The sterile workers/reproductive queens paradigm that has dominated the discipline is incorrect, said James Hunt, visiting professor at North Carolina State University and the lead study researcher. Instead, workers are born ready to reproduce while potential queens are born with their baby-making parts in the off mode.
This is wonderfully counter-intuitive, and it sets the foundation for why workers work, Hunt said. Workers' work is maternal care, which requires activated reproductive physiology in every way but two: Workers don't lay the eggs, and they care for offspring [that are] not their own.

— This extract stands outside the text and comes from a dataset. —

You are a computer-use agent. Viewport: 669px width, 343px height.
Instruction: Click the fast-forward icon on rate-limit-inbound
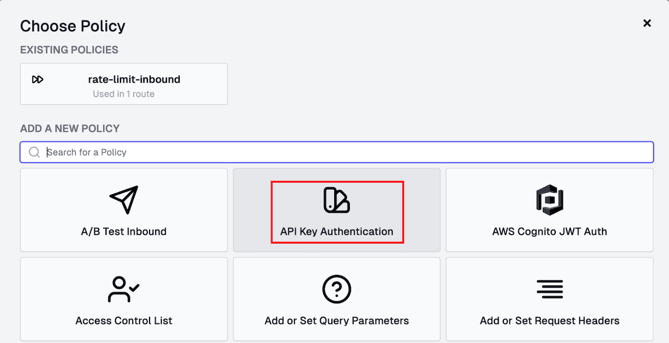[38, 79]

The study researchers selected two sets of female larvae workers and potential queens and measured the expression level of certain genes known to be associated with reproductive states in other insect species. The results showed genes for reproducing were expressed at higher levels in the worker wasps than in the queens, while those related to a delay in fertility (for example, temporary sterility) showed up more in queens than workers.
Of course, these gene expression patterns must change the next season so that the queen can reproduce. The researchers found that the potential queens had higher levels of a group of proteins that help them survive the winter season so they can reproduce the following year.
The results, detailed in the May 17 issue of the journal PLoS ONE, have broader implications beyond their help in understanding the paper wasp caste system, Hunt said.
Scientists previously believed not only that worker wasps have their reproductive systems turned off, but that they chose to become workers out of altruism. The concept of altruistic behavior in species other than mammals was popularized by Edward O. Wilson father of biodiversity in the 1970s.
Our work can be interpreted as showing that the workers are not altruistic, Hunt told Life's Little Mysteries, pointing out that this is his own interpretation and not necessarily that of his research colleagues.